MD CARE Act Passes House of Representatives

Washington, D.C. – Congressman Eliot Engel, a senior member of the Subcommittee on Health of the House Energy and Commerce Committee, announced that a bill he authored to combat Muscular Dystrophy has passed the House of Representatives.

Muscular Dystrophy is not a single disease, but is an overarching term for a spectrum of genetic disorders resulting in progressive muscle weakness and degeneration.  Hundreds of thousands of children and adults currently suffer from the various forms of Muscular Dystrophy in the United States, and around the world

“The MD CARE Act of 2013 ensures that we are able to better respond to the changing needs of people living with Muscular Dystrophy. This bill amends the current law by updating programs to reflect the scientific gains made since the law was last updated in 2008,” said Congressman Engel. “Many people with MD are living longer, and we must continue to meet their needs. I am pleased that this bill passed the House of Representatives with bipartisan support.”

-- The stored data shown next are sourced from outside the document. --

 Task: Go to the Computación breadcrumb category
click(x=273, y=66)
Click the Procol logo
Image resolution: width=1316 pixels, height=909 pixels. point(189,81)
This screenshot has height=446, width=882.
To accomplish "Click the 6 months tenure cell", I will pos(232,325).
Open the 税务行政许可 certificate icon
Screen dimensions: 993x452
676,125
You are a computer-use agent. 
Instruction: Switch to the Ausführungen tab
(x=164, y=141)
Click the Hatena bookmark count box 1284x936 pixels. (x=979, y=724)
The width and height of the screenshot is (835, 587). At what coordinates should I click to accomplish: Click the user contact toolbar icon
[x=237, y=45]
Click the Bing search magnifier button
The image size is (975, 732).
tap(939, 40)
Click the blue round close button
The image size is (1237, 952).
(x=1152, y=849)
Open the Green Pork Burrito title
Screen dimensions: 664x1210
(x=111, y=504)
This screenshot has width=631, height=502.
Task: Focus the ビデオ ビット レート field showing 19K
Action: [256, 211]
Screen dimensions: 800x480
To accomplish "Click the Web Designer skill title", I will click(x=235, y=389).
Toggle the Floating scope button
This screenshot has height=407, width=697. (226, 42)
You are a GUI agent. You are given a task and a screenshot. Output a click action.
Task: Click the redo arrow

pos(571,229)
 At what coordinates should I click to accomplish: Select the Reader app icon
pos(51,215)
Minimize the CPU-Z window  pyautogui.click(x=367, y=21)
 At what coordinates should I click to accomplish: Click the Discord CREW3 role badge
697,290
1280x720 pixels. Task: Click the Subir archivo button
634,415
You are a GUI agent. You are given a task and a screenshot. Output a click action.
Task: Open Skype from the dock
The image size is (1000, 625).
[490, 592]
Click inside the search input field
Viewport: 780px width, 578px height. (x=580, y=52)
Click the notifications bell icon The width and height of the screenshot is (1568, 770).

The MD CARE Amendments Act of 2013 improves the MD CARE Act to reflect the latest research, enables the Director of the NIH to expand and intensify programs related to various forms of Muscular Dystrophy, and ensures that all nine of the most common forms of Muscular Dystrophy are targeted by this program. This legislation also strengthens the Muscular Dystrophy Coordinating Committee, improves data collection, and increases awareness of treatment options among medical professionals.

Since 2001, the MD CARE Act has successfully coordinated and focused biomedical research.  As a direct result of this law, the lifespan of the average American living with Duchenne Muscular Dystrophy – the most common form of Muscular Dystrophy in children – has increased by a full 10 years.

Although there is still no cure, the MD CARE Act has played a critical role in improving the lives of those suffering from these lethal disorders.

TheMD CARE Act has also established clinical care standards, developed epidemiological data, and helped generate more than 65 clinical trials, more than 30 of which are ongoing today.